# My golden hates being confined/separated



## davmar77 (May 5, 2017)

A blanket over the crate helped us a lot. We use it if we are there or not.


----------



## kabuky (Aug 23, 2017)

There is a good book - How to raise a puppy you can live with. They may have suggestions. I usually start pups by introducing them to the crate by feeding them in it and not closing the door. At bedtime, I then close door while sitting right next to it and using my voice to comfort and touching the pup to reassure. I do this for 1-2 minutes then leave room for 5 minutes, come back, say hi then leave room for 10 minutes, say hi then 15 minutes. I do NOT let the pup out at anytime. Do this routine for a week - do NOT let the pup OUT, especially at night. My pups get their treats when in the crates so don't usually have an issue except the first night or two.

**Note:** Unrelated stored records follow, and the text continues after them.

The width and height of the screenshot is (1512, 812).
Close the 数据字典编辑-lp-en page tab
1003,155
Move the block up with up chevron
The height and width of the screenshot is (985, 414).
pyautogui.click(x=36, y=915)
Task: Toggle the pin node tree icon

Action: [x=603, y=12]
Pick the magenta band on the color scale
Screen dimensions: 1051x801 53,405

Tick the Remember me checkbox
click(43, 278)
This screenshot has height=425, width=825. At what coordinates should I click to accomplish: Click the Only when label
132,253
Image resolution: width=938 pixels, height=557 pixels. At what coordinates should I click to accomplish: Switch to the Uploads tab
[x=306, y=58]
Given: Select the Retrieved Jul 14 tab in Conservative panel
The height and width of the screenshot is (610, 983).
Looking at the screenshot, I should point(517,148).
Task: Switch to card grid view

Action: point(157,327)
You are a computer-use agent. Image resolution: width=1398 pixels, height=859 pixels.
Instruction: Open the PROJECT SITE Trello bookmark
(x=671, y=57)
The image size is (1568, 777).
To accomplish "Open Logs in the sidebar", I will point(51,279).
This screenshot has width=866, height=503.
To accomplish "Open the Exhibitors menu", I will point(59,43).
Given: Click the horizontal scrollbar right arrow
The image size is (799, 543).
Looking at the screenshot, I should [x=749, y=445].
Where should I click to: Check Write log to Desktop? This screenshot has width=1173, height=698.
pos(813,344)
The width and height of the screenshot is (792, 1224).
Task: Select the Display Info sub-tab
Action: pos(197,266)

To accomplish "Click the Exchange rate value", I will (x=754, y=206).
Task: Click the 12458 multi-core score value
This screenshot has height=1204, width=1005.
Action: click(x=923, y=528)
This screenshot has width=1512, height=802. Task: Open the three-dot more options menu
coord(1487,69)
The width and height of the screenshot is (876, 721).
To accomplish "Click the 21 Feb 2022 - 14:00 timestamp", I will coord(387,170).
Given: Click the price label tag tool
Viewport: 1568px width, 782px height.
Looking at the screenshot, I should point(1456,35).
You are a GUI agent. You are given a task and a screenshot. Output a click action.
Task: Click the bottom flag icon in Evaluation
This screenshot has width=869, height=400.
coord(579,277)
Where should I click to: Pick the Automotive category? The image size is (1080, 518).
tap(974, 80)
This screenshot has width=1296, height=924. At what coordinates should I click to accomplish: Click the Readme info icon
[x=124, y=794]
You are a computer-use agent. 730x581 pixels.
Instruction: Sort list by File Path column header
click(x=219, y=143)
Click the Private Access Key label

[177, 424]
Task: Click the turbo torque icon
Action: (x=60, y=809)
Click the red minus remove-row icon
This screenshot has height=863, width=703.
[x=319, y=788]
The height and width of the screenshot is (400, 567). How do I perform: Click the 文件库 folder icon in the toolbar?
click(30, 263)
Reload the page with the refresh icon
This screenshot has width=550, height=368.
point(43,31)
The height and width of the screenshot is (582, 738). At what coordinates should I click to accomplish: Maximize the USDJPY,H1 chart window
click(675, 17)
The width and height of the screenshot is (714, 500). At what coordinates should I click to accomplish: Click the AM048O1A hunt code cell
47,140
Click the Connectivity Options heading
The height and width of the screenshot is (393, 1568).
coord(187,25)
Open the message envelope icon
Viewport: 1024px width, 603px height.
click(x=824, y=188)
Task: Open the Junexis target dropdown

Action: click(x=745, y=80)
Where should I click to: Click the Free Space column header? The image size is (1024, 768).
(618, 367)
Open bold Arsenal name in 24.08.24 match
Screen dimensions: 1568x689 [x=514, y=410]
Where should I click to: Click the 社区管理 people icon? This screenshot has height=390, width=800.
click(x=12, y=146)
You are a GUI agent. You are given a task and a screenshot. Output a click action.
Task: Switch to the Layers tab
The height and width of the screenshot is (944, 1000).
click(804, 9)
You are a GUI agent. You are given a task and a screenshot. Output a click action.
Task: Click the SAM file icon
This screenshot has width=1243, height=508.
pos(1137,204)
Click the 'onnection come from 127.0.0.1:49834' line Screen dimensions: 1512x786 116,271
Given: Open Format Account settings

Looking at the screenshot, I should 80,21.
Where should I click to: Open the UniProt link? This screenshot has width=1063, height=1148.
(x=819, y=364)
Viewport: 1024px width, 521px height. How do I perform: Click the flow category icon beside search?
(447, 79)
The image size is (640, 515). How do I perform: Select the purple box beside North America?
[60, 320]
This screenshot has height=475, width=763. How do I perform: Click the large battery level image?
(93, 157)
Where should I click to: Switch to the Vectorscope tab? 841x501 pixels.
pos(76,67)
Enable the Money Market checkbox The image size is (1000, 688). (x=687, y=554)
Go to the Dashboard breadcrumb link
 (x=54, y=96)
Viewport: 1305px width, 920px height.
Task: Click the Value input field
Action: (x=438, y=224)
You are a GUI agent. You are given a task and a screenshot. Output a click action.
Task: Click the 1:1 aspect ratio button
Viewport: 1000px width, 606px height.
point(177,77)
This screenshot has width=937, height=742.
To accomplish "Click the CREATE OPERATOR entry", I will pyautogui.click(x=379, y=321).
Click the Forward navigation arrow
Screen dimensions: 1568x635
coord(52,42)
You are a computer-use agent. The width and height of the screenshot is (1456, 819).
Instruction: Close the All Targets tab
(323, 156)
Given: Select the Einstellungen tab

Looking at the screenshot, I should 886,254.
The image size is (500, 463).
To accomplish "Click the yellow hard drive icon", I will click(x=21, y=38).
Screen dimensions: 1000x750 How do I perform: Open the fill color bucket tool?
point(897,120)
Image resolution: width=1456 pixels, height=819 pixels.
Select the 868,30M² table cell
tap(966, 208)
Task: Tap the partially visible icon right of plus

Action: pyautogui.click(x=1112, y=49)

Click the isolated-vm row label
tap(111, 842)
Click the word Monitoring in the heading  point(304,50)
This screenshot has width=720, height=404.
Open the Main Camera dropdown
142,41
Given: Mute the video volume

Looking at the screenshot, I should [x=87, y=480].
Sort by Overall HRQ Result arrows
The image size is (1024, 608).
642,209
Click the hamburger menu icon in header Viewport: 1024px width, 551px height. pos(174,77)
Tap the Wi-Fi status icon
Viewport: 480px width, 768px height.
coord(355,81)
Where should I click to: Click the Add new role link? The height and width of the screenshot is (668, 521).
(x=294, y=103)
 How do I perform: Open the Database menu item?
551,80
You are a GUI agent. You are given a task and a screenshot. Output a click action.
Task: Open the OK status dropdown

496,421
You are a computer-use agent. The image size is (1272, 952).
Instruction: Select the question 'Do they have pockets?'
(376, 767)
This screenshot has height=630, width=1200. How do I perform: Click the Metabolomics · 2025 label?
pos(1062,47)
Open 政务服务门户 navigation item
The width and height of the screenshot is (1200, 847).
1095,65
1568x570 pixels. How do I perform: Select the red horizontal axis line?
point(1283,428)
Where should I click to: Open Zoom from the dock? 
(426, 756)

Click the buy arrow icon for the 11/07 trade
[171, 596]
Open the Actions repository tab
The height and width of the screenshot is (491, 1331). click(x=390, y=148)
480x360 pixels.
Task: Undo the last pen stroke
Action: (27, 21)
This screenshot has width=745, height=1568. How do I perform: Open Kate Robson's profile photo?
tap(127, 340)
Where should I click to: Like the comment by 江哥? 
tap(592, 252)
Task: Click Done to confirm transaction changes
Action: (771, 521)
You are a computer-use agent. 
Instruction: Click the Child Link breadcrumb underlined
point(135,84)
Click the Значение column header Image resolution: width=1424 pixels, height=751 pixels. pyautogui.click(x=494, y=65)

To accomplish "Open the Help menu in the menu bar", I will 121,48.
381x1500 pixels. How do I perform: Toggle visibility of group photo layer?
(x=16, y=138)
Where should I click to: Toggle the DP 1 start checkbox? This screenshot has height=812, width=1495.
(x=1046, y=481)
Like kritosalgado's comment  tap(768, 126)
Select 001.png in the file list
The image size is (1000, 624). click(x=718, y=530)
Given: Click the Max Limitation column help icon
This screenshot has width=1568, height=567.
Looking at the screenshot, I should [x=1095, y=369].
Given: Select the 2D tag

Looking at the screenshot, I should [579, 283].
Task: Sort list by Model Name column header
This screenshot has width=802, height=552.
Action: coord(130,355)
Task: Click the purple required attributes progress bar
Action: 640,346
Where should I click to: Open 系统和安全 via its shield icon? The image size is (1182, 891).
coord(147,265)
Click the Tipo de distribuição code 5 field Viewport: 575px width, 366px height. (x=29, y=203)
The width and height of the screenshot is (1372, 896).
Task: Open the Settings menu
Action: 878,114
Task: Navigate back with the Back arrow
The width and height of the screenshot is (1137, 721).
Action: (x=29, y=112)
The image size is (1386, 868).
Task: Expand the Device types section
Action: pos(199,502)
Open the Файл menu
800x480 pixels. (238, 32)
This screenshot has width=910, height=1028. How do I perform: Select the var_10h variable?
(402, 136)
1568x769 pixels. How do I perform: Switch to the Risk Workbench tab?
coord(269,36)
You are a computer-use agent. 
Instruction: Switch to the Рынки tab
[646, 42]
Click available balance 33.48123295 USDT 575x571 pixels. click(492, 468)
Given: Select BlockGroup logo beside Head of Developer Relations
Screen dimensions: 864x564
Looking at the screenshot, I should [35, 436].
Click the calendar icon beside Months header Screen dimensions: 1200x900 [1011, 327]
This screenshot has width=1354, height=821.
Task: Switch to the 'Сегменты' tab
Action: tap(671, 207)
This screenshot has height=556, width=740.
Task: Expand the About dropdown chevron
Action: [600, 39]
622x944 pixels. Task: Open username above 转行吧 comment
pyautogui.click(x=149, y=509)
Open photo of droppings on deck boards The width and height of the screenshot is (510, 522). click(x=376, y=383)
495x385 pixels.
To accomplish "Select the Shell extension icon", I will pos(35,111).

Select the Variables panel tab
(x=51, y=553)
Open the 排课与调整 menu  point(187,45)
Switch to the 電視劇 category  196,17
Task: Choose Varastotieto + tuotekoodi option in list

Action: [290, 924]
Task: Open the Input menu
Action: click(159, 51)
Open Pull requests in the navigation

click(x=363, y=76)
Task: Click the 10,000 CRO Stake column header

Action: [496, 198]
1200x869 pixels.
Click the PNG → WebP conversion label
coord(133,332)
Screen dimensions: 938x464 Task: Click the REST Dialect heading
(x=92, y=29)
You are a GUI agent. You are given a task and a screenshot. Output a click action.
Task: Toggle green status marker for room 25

If the pup is pooping in the crate, the crate is probably too big (or she REALLY had to go!). Pups will not defecate in the area they sleep (unless HAVE to such as being left in crate for hours...or diarrhea).


----------



## nolefan (Nov 6, 2009)

I would get a referral to a very experienced trainer (someone who has raised puppies and this isn't their first rodeo) contacting your breeder or your local kennel club or Golden Club etc. may be a good resource. Have someone come over who can walk through this with you. You need to determine if this is anxiety driven or a training issue. If it's anxiety, you can work with a vet on whether it needs to be addressed with meds. I have only known one dog who was so bad with separation anxiety he needed drugs.


----------



## Sweet Girl (Jun 10, 2010)

Gigicalloway said:


> Our 14 week old Golden cries, whines, barks, paces and poops whenever we leave her. We've only been gone for an hour or two at most. We have recorded her and we can see and hear that she never settles. She sleeps in a crate near our bed for a solid seven hours and seems OK there. Lately she puts up a big fuss when we first put her in for the night. We don't know what to do. Not sure if it is separation anxiety or just not liking the idea of being confined. Even in her favorite spots, if we close her off in any way she pitches a fit. Any ideas?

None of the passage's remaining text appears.